### WORK TO COMPLETE
Return exactly the lines of the records below, starting at the line that contains "李亭香 (834, 2134)" and ending at the line that contains "FLOOR PLAN (92, 798)", with both of those lines kept.

# # # # # # #

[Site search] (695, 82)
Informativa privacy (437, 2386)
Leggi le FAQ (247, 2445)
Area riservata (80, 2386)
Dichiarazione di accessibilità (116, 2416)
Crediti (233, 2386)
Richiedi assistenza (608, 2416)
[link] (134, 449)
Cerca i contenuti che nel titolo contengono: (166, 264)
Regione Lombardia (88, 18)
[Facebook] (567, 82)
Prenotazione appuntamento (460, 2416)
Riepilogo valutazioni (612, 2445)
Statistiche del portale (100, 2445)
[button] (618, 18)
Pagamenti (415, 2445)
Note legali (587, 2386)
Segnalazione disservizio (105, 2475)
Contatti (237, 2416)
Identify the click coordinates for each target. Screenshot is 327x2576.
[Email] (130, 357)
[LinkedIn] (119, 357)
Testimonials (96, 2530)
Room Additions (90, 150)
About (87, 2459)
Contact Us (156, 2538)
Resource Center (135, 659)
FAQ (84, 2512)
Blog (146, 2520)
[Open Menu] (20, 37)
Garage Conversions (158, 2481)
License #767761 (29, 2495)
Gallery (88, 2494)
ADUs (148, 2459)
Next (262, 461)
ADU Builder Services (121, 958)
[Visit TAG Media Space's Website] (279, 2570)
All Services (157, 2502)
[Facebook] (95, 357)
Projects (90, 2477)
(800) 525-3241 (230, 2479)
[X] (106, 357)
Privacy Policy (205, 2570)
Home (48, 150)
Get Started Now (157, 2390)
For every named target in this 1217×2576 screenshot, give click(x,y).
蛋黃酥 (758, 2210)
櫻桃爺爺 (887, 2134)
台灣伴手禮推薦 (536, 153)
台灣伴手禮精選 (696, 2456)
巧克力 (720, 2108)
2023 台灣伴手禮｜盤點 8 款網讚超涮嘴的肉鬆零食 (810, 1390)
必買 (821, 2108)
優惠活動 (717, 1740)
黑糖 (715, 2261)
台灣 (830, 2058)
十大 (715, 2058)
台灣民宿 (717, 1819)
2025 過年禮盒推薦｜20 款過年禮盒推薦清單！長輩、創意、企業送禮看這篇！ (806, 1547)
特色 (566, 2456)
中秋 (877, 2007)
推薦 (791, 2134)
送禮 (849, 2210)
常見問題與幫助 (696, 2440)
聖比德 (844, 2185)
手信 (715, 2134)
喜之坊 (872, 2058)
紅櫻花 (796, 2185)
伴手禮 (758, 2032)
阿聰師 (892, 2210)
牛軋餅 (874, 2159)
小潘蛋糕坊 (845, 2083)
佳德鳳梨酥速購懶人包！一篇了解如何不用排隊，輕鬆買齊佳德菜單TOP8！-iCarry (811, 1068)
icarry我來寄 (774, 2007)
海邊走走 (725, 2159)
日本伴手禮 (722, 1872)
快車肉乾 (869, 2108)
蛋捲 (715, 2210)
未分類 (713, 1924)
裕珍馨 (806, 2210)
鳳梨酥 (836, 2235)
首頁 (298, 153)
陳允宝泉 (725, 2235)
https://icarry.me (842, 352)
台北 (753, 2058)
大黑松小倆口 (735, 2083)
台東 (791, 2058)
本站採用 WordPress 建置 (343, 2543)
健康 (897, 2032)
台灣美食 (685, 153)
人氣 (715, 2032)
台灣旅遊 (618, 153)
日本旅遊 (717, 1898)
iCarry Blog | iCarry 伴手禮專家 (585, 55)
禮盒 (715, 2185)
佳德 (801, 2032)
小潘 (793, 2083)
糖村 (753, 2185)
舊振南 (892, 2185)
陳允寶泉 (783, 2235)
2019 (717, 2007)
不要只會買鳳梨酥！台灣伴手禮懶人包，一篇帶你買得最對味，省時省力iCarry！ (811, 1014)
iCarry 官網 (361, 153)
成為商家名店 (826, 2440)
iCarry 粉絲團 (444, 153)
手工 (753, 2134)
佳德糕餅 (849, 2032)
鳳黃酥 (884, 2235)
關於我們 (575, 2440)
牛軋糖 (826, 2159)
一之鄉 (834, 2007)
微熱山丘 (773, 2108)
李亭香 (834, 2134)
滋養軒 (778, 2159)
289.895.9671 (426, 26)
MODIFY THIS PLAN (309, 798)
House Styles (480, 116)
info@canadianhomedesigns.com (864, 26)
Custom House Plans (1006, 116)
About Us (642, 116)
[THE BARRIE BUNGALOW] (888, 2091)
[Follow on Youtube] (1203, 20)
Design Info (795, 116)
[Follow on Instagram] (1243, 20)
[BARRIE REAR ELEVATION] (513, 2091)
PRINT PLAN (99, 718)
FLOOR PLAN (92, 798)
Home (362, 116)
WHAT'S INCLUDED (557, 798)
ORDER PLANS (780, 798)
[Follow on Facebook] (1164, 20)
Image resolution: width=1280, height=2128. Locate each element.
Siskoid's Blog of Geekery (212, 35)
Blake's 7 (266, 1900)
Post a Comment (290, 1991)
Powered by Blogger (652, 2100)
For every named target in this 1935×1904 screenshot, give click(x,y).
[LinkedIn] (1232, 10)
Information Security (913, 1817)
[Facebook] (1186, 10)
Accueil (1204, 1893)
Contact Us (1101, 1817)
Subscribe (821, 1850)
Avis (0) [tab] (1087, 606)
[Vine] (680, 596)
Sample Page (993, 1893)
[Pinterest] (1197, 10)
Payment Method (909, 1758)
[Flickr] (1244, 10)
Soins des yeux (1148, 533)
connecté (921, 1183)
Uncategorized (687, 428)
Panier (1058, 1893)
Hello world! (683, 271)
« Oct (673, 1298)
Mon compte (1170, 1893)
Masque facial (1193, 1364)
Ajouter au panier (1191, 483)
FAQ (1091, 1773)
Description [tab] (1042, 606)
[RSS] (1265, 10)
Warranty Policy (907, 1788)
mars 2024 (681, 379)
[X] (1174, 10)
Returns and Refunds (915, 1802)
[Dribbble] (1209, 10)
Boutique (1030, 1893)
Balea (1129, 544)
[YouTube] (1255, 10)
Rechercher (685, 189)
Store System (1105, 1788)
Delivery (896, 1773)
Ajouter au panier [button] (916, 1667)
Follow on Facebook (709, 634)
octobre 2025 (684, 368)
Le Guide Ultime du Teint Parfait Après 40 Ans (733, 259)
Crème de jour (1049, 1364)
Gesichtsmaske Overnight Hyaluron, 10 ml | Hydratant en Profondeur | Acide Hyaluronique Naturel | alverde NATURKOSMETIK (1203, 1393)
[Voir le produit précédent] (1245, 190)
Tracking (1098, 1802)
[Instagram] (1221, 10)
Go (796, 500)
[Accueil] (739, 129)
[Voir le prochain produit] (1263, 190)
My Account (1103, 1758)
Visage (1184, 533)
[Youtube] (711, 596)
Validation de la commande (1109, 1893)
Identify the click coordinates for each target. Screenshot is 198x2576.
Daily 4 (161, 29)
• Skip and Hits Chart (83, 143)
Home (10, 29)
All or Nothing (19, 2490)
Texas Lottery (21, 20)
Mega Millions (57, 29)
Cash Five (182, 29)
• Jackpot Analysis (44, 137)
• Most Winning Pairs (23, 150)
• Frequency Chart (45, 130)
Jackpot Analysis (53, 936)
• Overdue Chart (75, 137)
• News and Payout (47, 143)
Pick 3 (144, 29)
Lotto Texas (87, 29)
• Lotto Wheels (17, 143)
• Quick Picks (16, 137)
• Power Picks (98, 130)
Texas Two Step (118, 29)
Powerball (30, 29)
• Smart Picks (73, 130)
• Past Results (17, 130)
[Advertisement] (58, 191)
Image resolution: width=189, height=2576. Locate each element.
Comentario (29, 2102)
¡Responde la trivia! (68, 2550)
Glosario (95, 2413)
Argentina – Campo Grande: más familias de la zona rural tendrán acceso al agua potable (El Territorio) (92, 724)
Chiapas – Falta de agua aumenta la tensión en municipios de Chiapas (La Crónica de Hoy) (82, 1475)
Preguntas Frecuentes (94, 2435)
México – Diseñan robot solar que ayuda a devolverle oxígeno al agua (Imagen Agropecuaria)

# # # # # # #

### WRITTEN RESPONSE
李亭香 (834, 2134)
滋養軒 (778, 2159)
289.895.9671 (426, 26)
MODIFY THIS PLAN (309, 798)
House Styles (480, 116)
info@canadianhomedesigns.com (864, 26)
Custom House Plans (1006, 116)
About Us (642, 116)
[THE BARRIE BUNGALOW] (888, 2091)
[Follow on Youtube] (1203, 20)
Design Info (795, 116)
[Follow on Instagram] (1243, 20)
[BARRIE REAR ELEVATION] (513, 2091)
PRINT PLAN (99, 718)
FLOOR PLAN (92, 798)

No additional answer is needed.